Dopo essere formalmente divenuta valuta ufficiale a El Salvador, Bitcoin si appresta a diventare “accettabile” anche presso un altro paese, decisamente più influente del piccolo stato centro americano: l’India infatti pur non avendo intenzione di rendere legale le criptovalute come ha intenzione di fare El Salvador, ha scelto una via differente da quella delle altre superpotenze.
L’idea infatti è quella di rendere Bitcoin, la principale criptovaluta, considerabile un asset finanziario a tutti gli effetti, ossia qualcosa sul quale gli investitori potranno investire normalmente e che sarà in maniera più o meno analoga rispetto alle valute tradizionali, soggetta a tassazione. L’intenzione è quindi quella di rendere i BTC equiparabili almeno per certi versi all’oro.
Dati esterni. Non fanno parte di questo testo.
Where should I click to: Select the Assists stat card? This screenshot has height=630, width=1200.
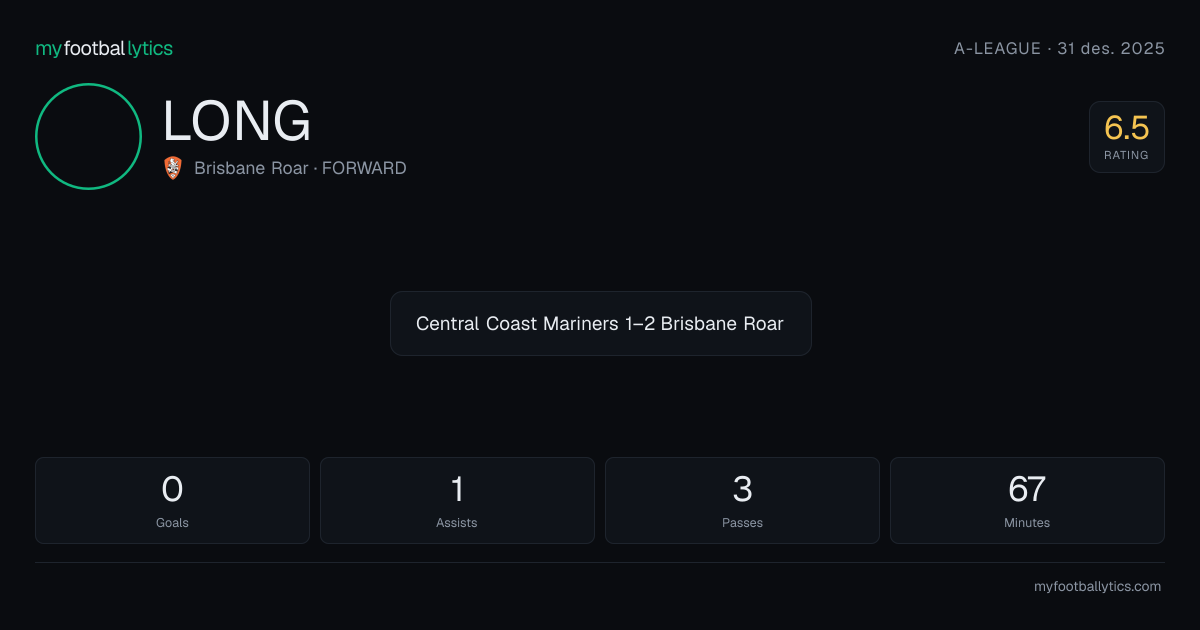tap(457, 500)
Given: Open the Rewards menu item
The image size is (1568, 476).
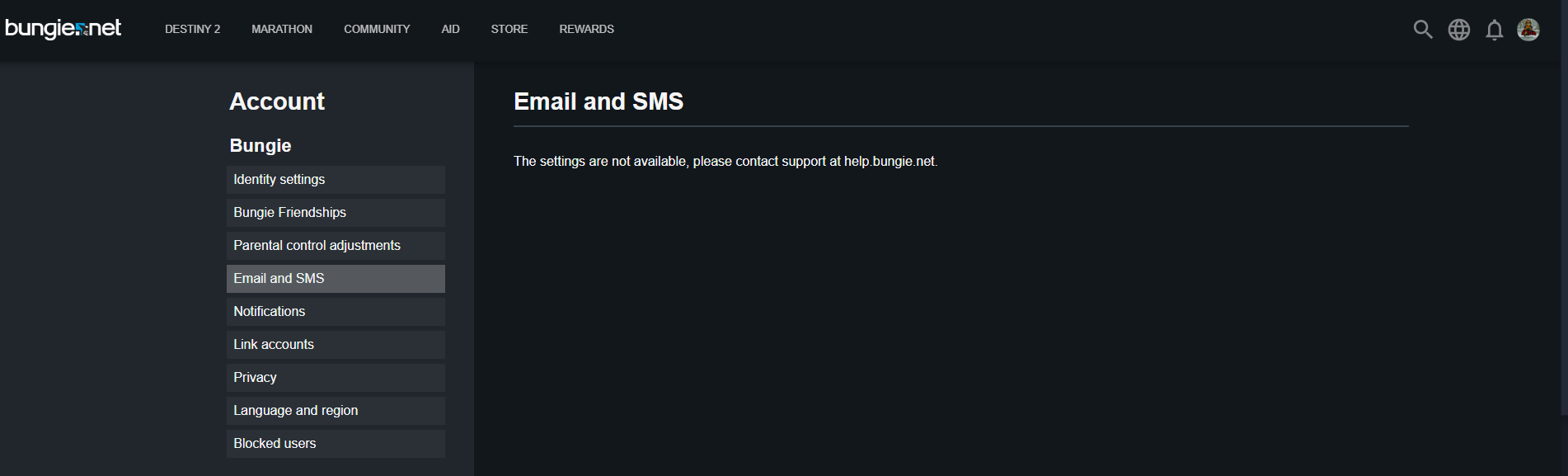Looking at the screenshot, I should 586,29.
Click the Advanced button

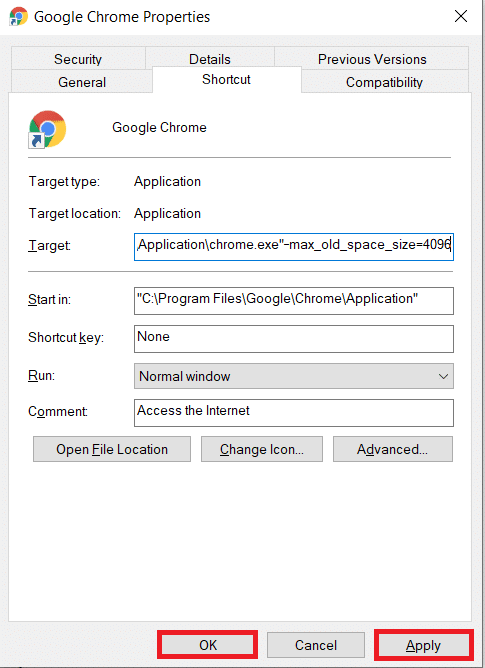[x=393, y=449]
Si tratta di una presa di posizione, che porterà a delle modifiche al sistema legislativo ed economico indiano, piuttosto importante perchè non si tratta di un piccolo stato come già capitato per El Salvador o il Paraguay, ma per l’appunto di una nazione molto popolosa, da molti anni considerata potenza emergente.
A restare “zoccolo duro”, contro le crypto restano Stati Uniti e Cina, ma la situazione, almeno in parte, potrebbe mutare anche per queste potenze, perchè come si è visto, non necessariamente il trend “politico” influenza più di tanto quello economico.